Besides the silhouette scores, we also implemented two statistics explicitly based on the monophyletic status of the species: the monophyly score and the best monophyletic clade score. The monophyly score of a species is the fraction of strains below its last common ancestor that are in fact from this species. In other words, for each species we find the most recent common ancestor among all strains from that species, and then we see if there are also other species below this ancestor on the tree. The score based on the most diverse monophyletic clade is the average patristic distance between all samples below monophyletic clades. A monophyletic clade is one for which all leaves below it belong to the same species, and the average patristic distance between these leaves estimates its phylogenetic divergence. If, for a given species, we found several monophyletic clades, we chose the most diverse one, i.e. the one with the highest average distances. Higher values represent more phylogenetic information (more substitutions per site) while maintaining taxonomic resolution. In both cases we minimized spurious clades by midpoint-rerooting the trees. Note that this ‘best monophyletic clade’ is similar, but not identical to the ‘largest taxonomically consistent subtree’ (LTCS) described by (14). For paraphyletic clades, we also tried using an average instead of the maximum between monophyletic subclades, with very similar results (Supplementary Figure S3).

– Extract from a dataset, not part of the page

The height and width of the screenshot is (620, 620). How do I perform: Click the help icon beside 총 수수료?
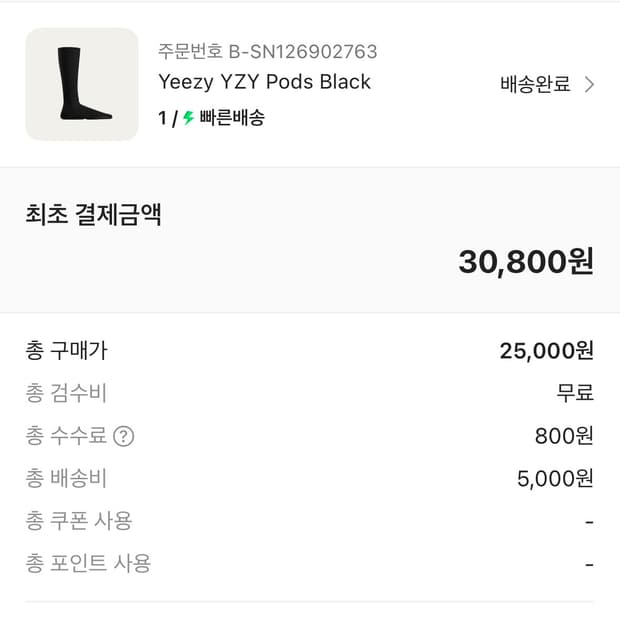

To have an idea of the distribution of scores in the absence of phylogenetic signal, we generated a random tree with the same leaf names (i.e. same taxonomic information) and same tree length as the original data set. Generation of random tree branch order and lengths was achieved under a simple coalescent model using the Dendropy package version 4.4.0 (15). The same software was used for all tree manipulations and patristic distance calculations, and scikit-learn version 0.21.3 was used for the distance-based silhouette score inference.

Operon multi-copy analysis

To study the influence of paralogy on the rRNA-based classification, we simulated the effect of long-read-based sequencing (operon multi-copy analysis) by extracting all full operons from the best represented Pseudomonas and Staphylococcus species in the RefSeq database. These were chosen as they are well-studied, clinically important pathogens. The operons were constructed by finding all annotated 16S, 23S and 5S genes in the genome and merging all genes that were closer than 1000 bp from each other into a single operon. For example, if the first base of a 23S gene was <1000 bp downstream of a 16S gene, then they would belong to the same operon, together with all sites between them. In this way, we reconstructed the 16S-ITS-23S-5S operon that represents the maximum resolution achievable under real-world conditions.

Similarly to the previous analysis, we selected all samples from the RefSeq database (accessed on 15 February 2019) and used the GTDB to establish their taxonomy to the strain level. For this analysis, however, we downsampled more aggressively to an average of two samples per species as we just want to find examples where distinct copies provide conflicting classification information. Our final data sets comprised 45 genomes from Staphylococcus and 149 for Pseudomonas. Since we included all copies (average of 4.18 operons per Staphylococcus and 5.03 for Pseudomonas samples), this gave rise to 188 rRNA operon sequences for Staphylococcus and 749 rRNA operon sequences for Pseudomonas. More information can be found as Supplementary Tables 3 and 4. The operon lengths were between 4887 and 6211 bp for the Staphylococcus samples and between 4957 and 7127 bp for Pseudomonas. We then aligned all sequences from each genus independently with MAFFT v7.310 (16) (automatic algorithm selection and offset of 0.3) and estimated their maximum likelihood trees with IQTREE v1.6.12 (17) using the HKY+gamma evolutionary model, replicating best practice (18). The alignments had 6789 columns for Staphylococcus and 8410 columns for the Pseudomonas data set. The scripts necessary for reproducing all results are available as Jupyter notebooks from https://github.com/quadram-institute-bioscience/70S-resolution, and all source code is available under the GNU GPL 3 open source licence.

RESULTS

By analyzing all paralogous copies at once, we found that even when the full ribosomal RNA operon was available without chimerism or other assembly artifacts, the choice of which genomic copy to analyze affected the phylogenetic inferences. This phenomenon was observed not only at the strain level, but also at the species level as well. The fact that the choice of full-length rRNA gene copy has such a strong influence reinforces the importance of capturing sufficient genetic variability to inform strain-level specificity; this cannot be properly addressed using ribosomal amplicon-based sequencing. Accounting for underlying genetic diversity has implications not only for taxonomic classification, but also for downstream analyses at the ecological or evolutionary level. In this study, we show that this has not been fully explored previously.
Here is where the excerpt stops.